> [Work required]
Extract every line of the records that contains the string "Given", matching case exactly.
Start Exercise material
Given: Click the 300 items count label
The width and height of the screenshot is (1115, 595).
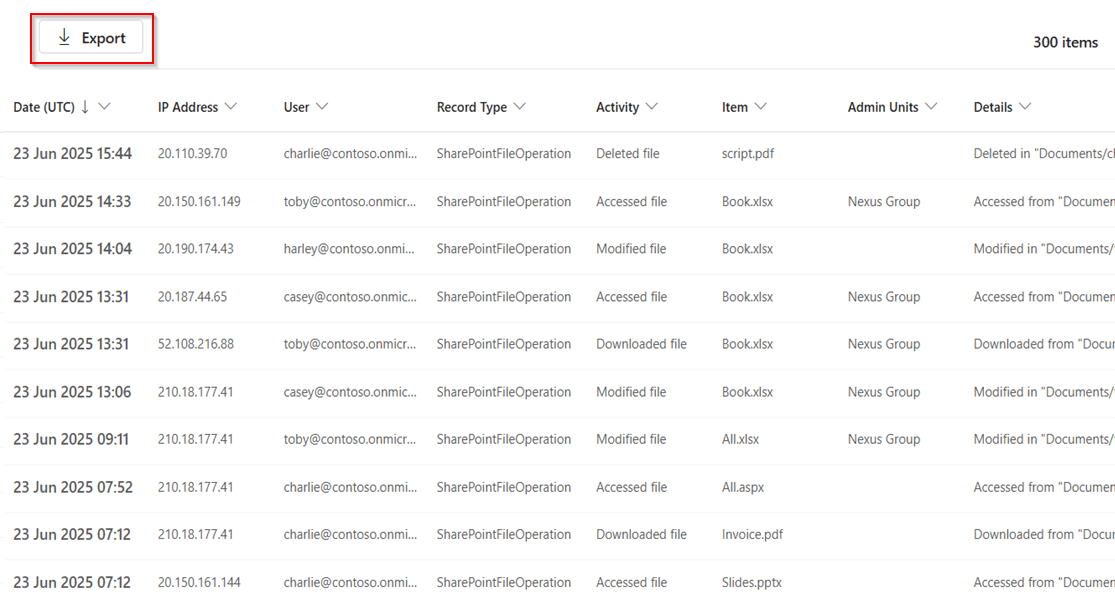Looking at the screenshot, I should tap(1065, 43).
End Exercise material
Start Exercise material
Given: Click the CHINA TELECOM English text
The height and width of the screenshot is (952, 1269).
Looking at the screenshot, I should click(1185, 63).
End Exercise material
> [Worked answer]
Given: Click the 300 items count label
Given: Click the CHINA TELECOM English text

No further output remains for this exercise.